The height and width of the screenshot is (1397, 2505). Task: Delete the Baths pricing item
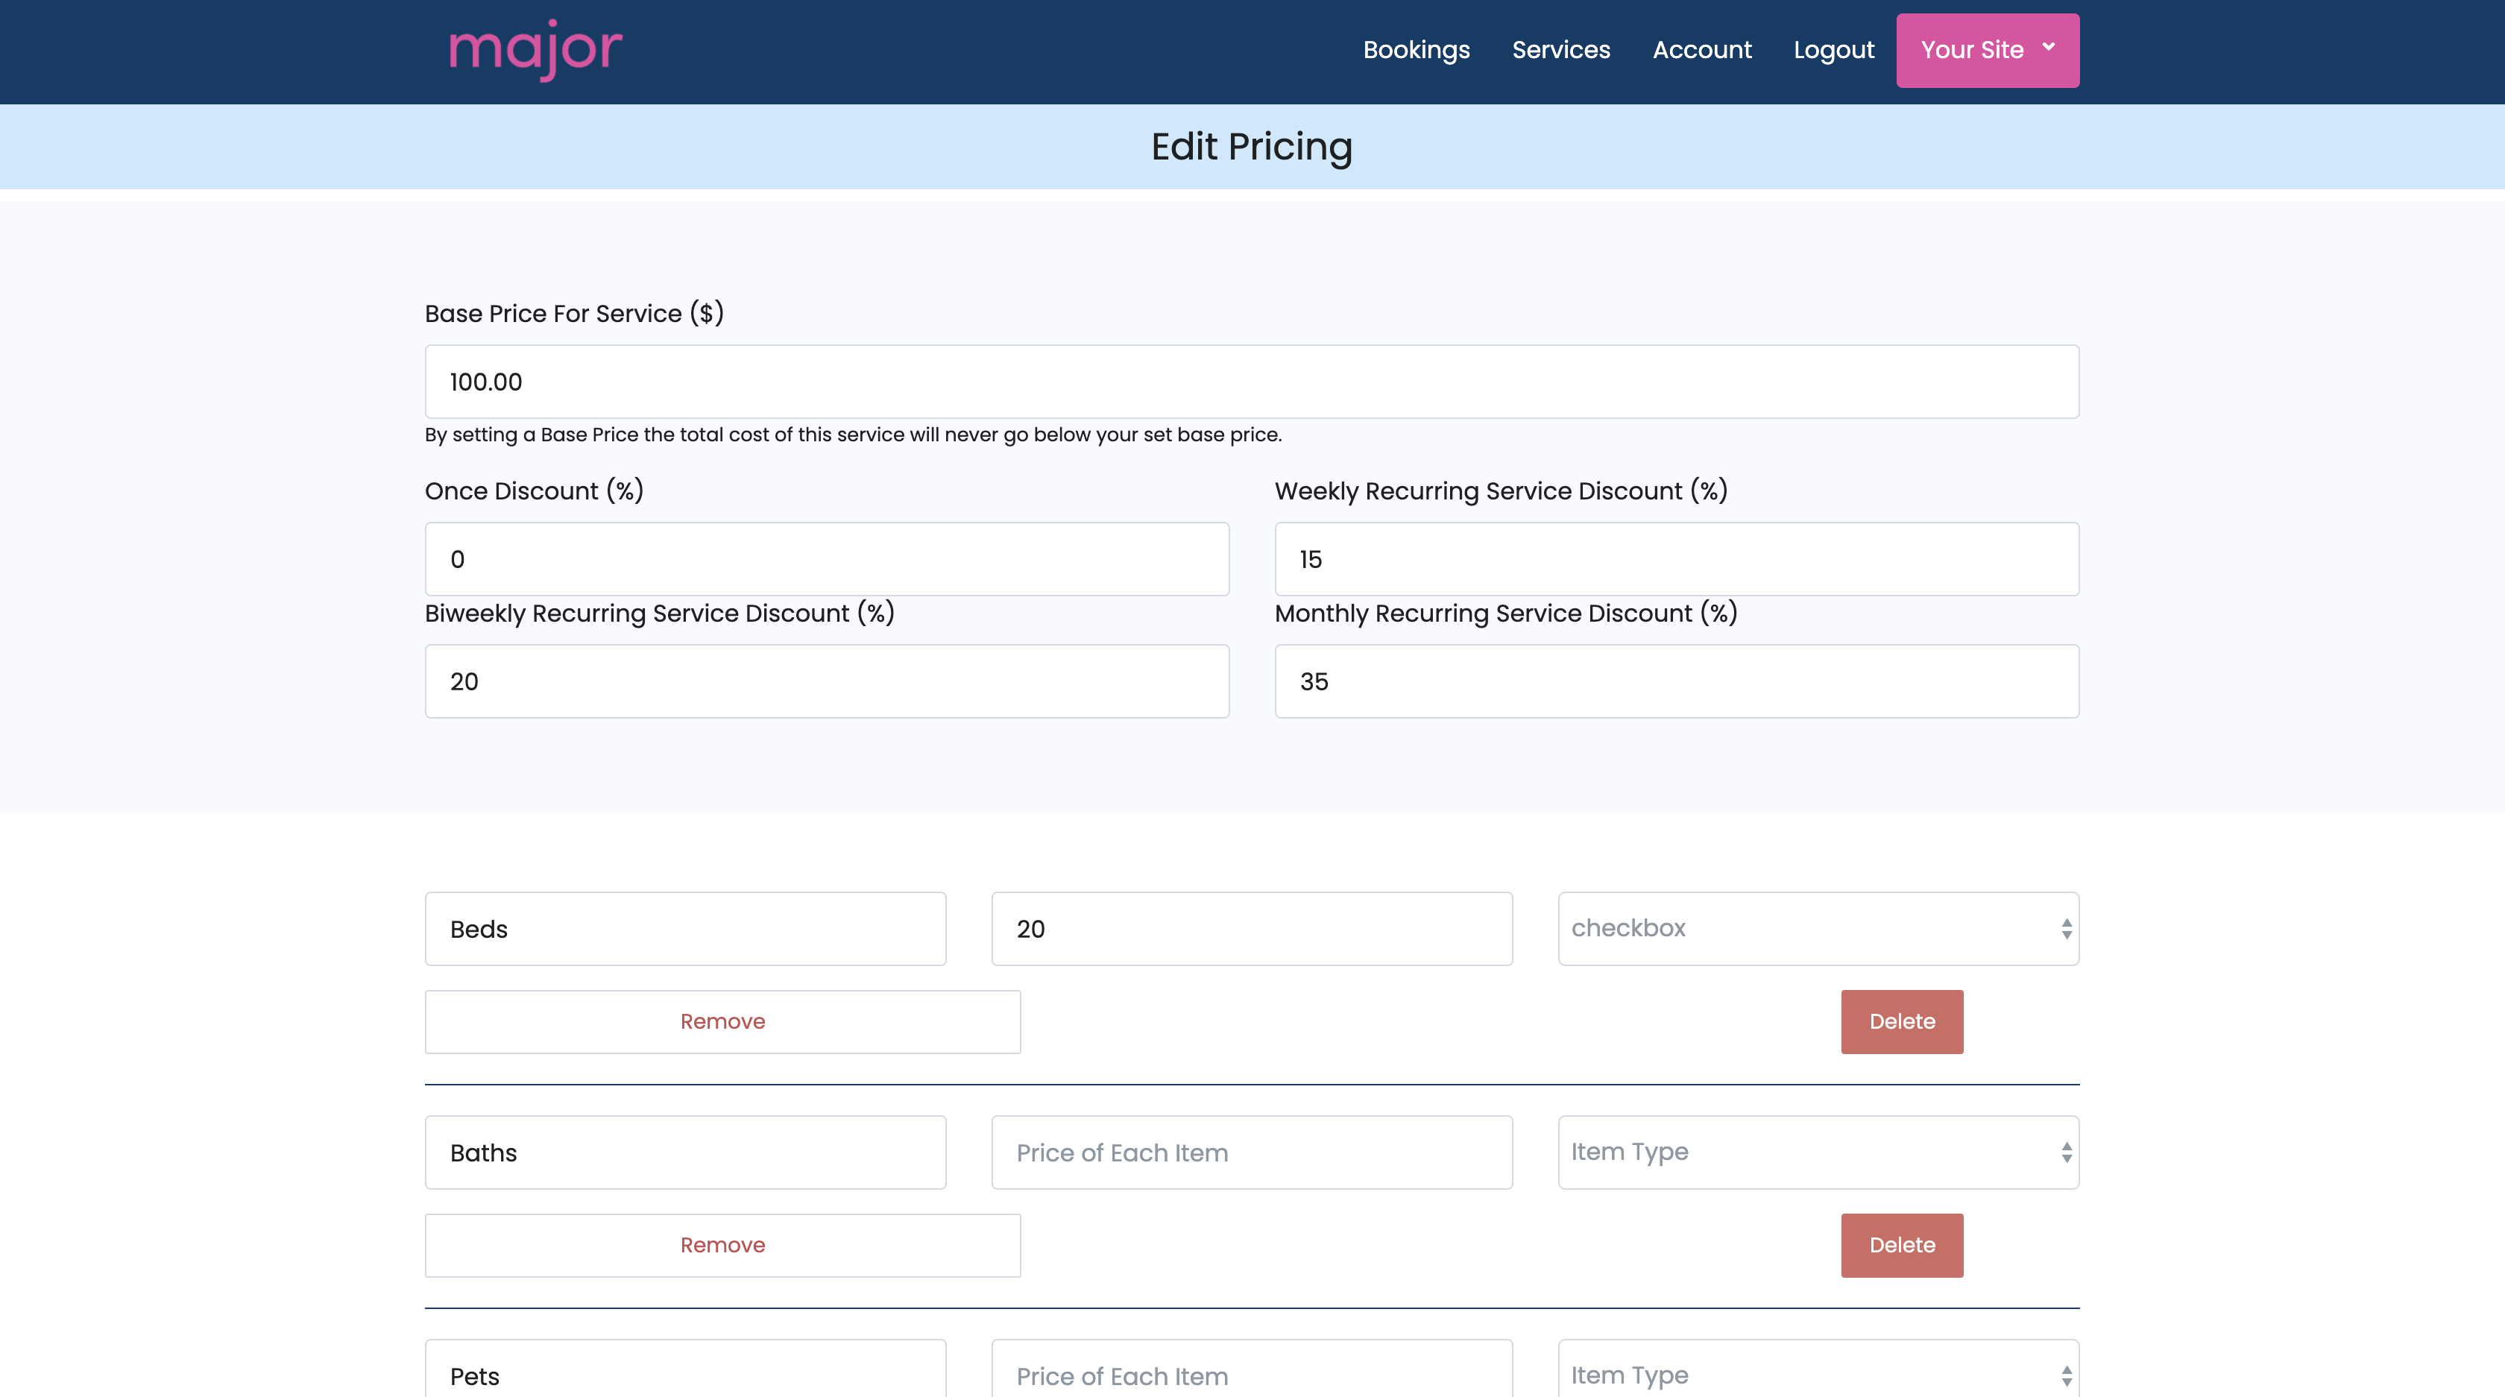[x=1901, y=1244]
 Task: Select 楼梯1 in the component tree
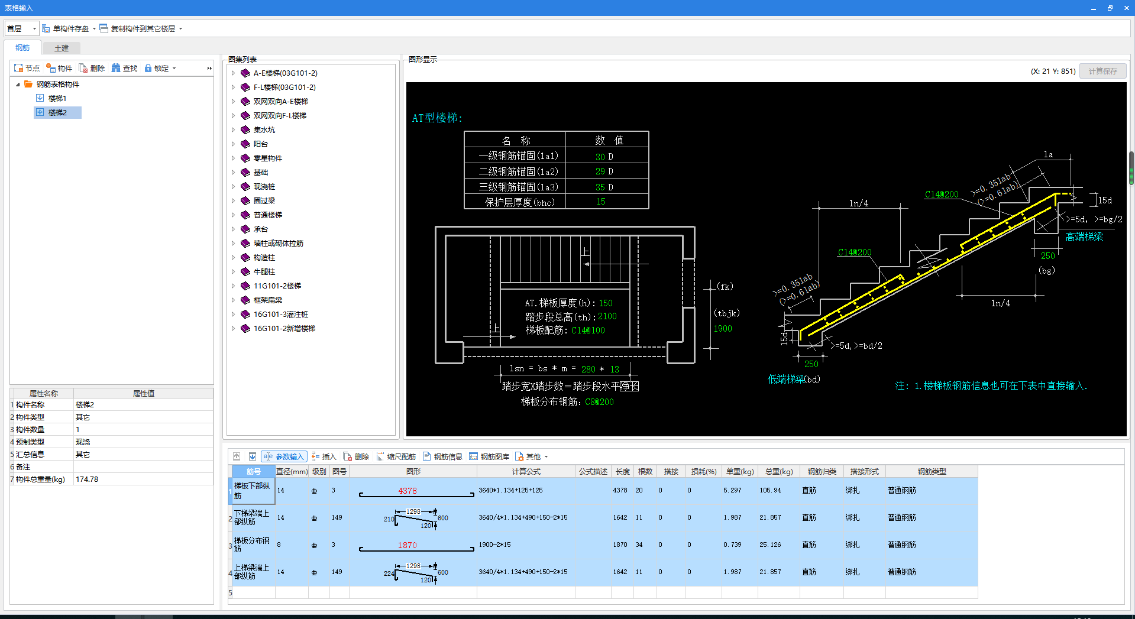[57, 98]
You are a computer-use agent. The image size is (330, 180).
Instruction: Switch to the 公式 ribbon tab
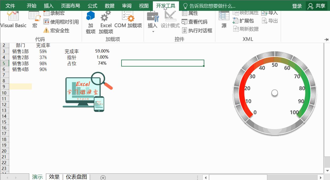click(92, 5)
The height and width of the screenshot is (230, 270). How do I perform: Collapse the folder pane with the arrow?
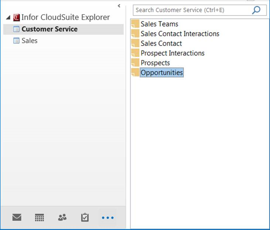pos(119,6)
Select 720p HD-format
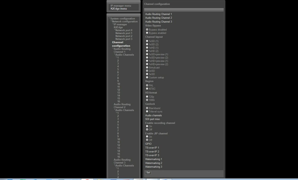 click(x=147, y=97)
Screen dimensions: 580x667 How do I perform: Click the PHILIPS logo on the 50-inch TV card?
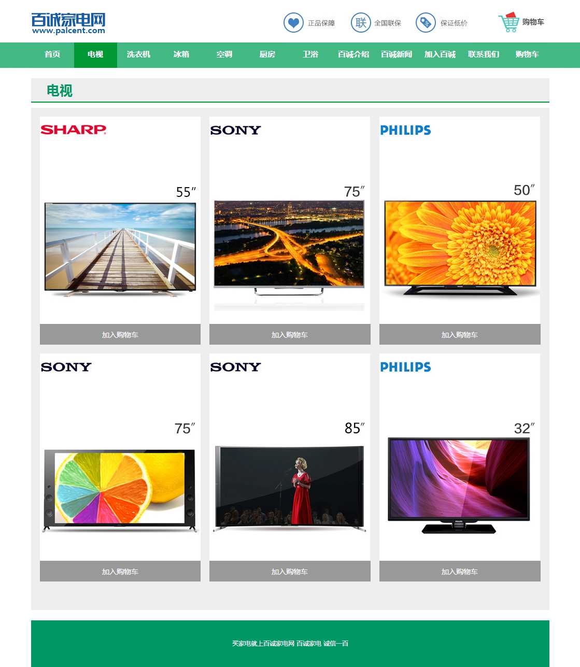pyautogui.click(x=405, y=130)
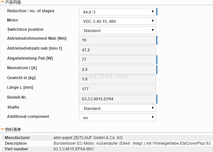Click the 产品构造 section heading text

pyautogui.click(x=13, y=2)
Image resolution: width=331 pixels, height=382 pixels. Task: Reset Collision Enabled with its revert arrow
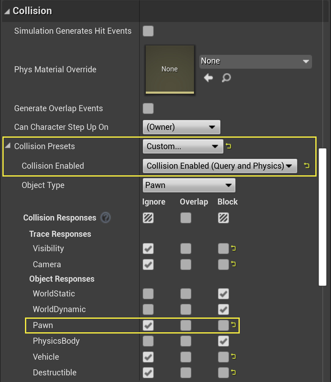[306, 166]

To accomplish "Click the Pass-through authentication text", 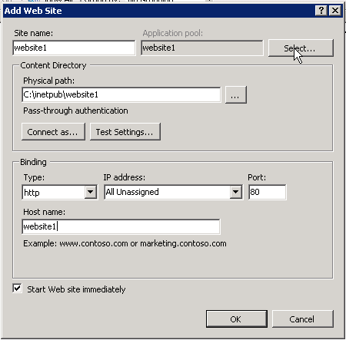I will click(75, 111).
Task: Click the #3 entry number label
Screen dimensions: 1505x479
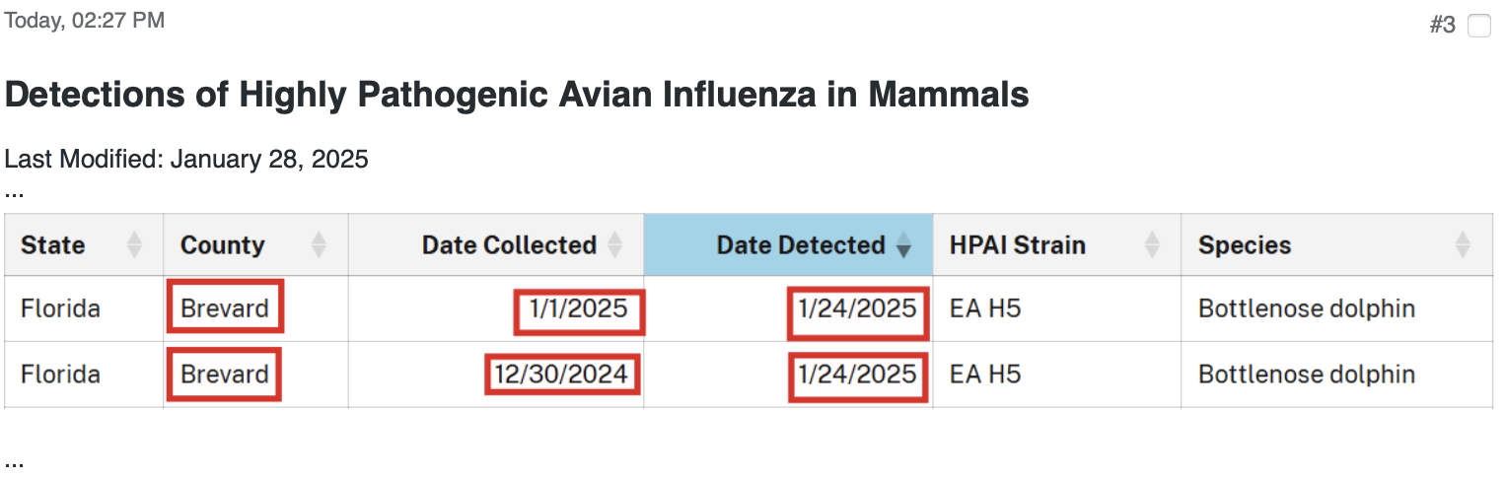Action: pyautogui.click(x=1442, y=26)
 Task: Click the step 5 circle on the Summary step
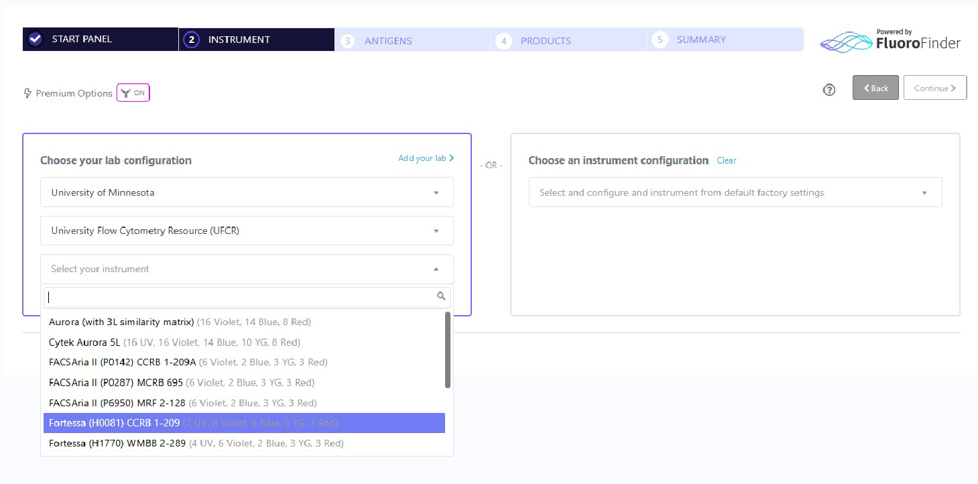click(660, 40)
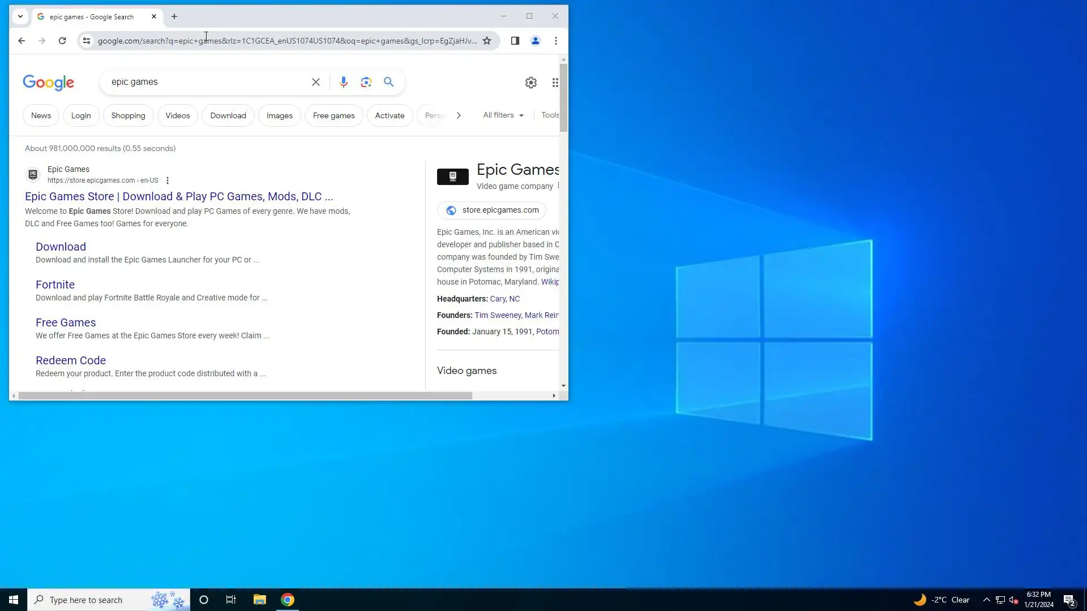Open Epic Games Store result title
1087x611 pixels.
tap(179, 196)
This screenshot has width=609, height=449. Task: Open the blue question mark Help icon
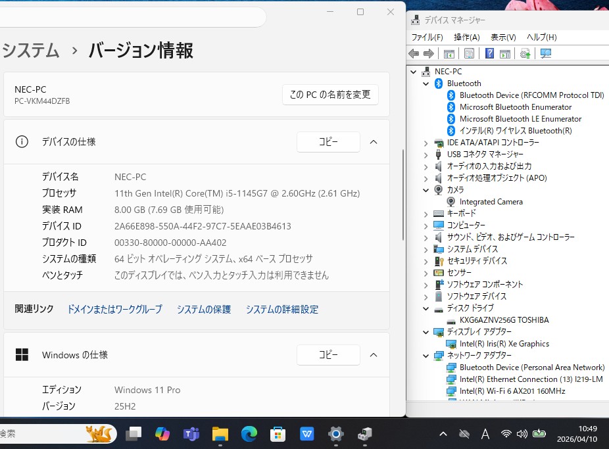[x=489, y=54]
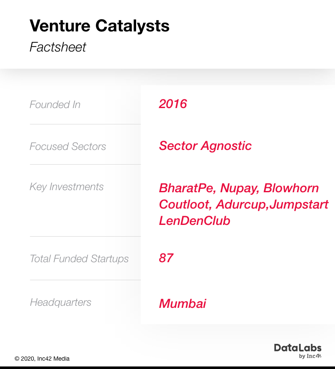Click the LenDenClub investment name
The height and width of the screenshot is (369, 335).
[195, 221]
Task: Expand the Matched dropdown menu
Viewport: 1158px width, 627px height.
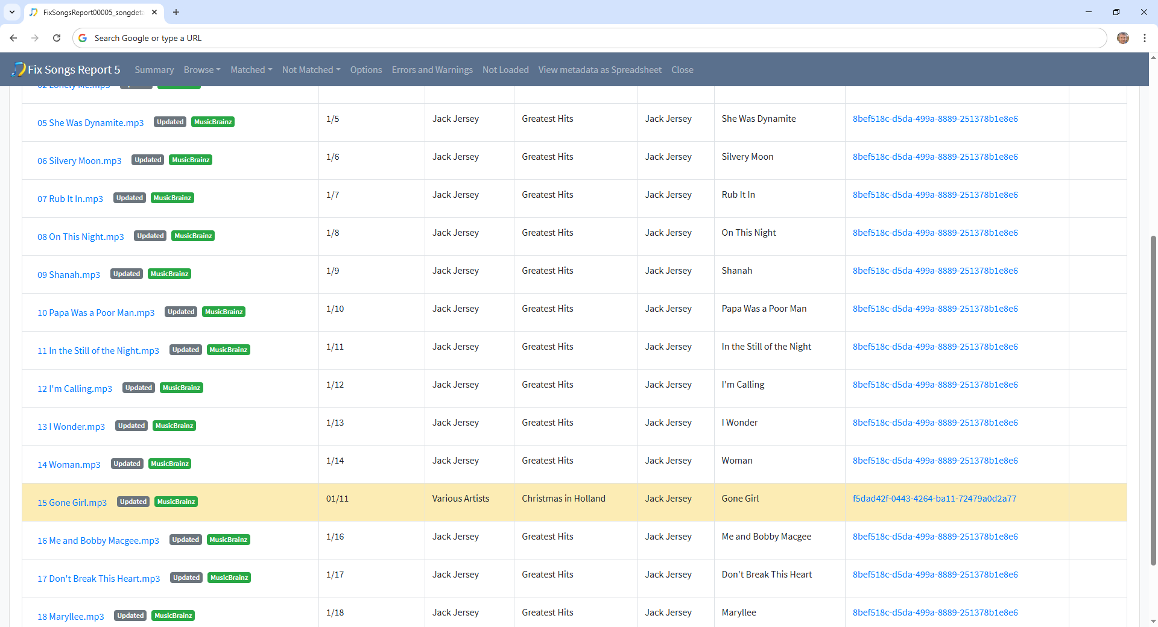Action: click(x=251, y=70)
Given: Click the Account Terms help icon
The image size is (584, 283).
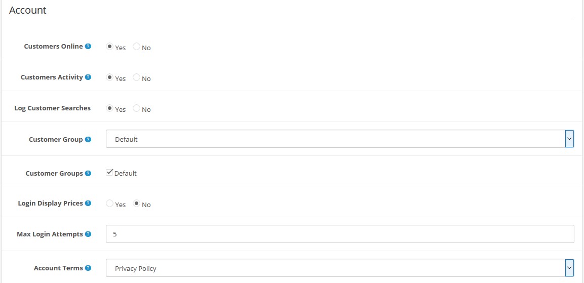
· · · · ·
__CHALLENGE__:
Rewrite the entries starting with the line containing "Task: Click the step" and going on through the line containing "Action: click(x=251, y=70)", renaming "dropdown menu" to "drop-down list" and leaving everything else unchanged. Omit the pictures from your answer.

__RESPONSE TO THIS TASK__:
 Task: Click the step 5 circle on the Summary step
click(660, 40)
Open Epic Games Store result title
1087x611 pixels.
tap(179, 196)
This screenshot has width=609, height=449. Task: Open the blue question mark Help icon
[x=489, y=54]
Click the LenDenClub investment name
The height and width of the screenshot is (369, 335).
[195, 221]
Task: Expand the Matched drop-down list
Viewport: 1158px width, 627px height.
Action: click(x=251, y=70)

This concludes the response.